Intégrées malgré elles au cœur des métropoles par l’étalement urbain, les zones d’activités restent à l’écart des politiques d’aménagement qui profitent aux centres-villes. Leur paysage — alignements de hangars industriels, axes routiers surdimensionnés, absence de logements ou de commerces — en fait des territoires conçus pour et par la voiture. Leur rythme, marqué par des pics d’affluence aux heures de pointe (liés aux trajets domicile-travail), contraste avec leur désertion en dehors de ces créneaux, ce qui accentue leur image de zones purement fonctionnelles, coupées de la vie urbaine environnante.
Malgré les tentatives des collectivités (navettes à la demande, bus spécifiques, bandes cyclables), les mobilités alternatives peinent à s’y imposer, et les modèles classiques d’accessibilité multimodale ne s’y appliquent pas.
Limiter la congestion urbaine
Les principales zones d’activités proches du centre représentent jusqu’à un tiers du trafic routier de leur boulevard périphérique aux heures de pointe.
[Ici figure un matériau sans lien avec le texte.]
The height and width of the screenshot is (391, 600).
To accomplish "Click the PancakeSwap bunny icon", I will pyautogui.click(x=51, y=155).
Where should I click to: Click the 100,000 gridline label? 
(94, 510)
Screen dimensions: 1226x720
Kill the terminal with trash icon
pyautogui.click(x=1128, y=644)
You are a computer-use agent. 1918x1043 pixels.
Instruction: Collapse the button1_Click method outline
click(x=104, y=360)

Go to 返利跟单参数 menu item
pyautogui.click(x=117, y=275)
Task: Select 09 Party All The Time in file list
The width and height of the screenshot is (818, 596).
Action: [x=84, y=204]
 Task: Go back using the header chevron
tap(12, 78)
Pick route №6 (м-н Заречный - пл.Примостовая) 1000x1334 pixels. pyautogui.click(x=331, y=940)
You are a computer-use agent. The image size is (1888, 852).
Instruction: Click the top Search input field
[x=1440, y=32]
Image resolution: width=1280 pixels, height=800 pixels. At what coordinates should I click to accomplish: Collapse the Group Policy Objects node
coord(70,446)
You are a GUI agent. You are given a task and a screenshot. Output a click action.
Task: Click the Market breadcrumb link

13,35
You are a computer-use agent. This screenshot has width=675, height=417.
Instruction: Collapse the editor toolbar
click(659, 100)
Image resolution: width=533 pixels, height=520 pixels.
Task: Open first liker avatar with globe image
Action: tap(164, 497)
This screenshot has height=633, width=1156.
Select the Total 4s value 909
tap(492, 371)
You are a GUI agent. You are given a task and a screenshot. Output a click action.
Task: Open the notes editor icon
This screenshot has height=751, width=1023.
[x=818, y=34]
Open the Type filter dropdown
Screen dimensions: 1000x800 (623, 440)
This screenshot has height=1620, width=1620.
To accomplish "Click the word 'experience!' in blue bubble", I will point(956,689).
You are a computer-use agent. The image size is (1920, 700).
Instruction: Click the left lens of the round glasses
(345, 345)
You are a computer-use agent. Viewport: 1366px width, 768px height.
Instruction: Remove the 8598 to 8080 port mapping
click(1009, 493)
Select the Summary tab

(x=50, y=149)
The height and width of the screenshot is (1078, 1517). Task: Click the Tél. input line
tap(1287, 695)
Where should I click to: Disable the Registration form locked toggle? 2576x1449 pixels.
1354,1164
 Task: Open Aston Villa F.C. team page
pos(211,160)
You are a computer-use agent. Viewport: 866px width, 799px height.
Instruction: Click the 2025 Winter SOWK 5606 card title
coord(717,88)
Ces zones, avec leurs milliers d'emplois, participent à la saturations routières des réseaux structurants, un phénomène exacerbé par l'absence d'alternatives crédibles à la voiture.
Favoriser le développement économique
Les entreprises implantées dans les zones d’activités rencontrent des difficultés de recrutement, notamment pour les profils non motorisés. Les trajets en transports collectifs sont souvent longs et complexes. Une meilleure accessibilité des zones d’activités tous modes permettrait de renforcer l’attractivité de ces pôles d’emploi.
Accélérer la décarbonation
Les flux générés par les zones d’activités – voitures, poids lourds, véhicules utilitaires – en font des zones fortement émettrices de CO₂. Leur transformation s’inscrit pleinement dans les engagements climatiques pris par la France, notamment dans le cadre de l’Accord de Paris, et constitue un levier concret pour atteindre les objectifs territoriaux de neutralité carbone. Réduire l’usage de la voiture individuelle au profit de modes actifs ou partagés dans ces zones permettrait une baisse immédiate et mesurable des émissions de CO2.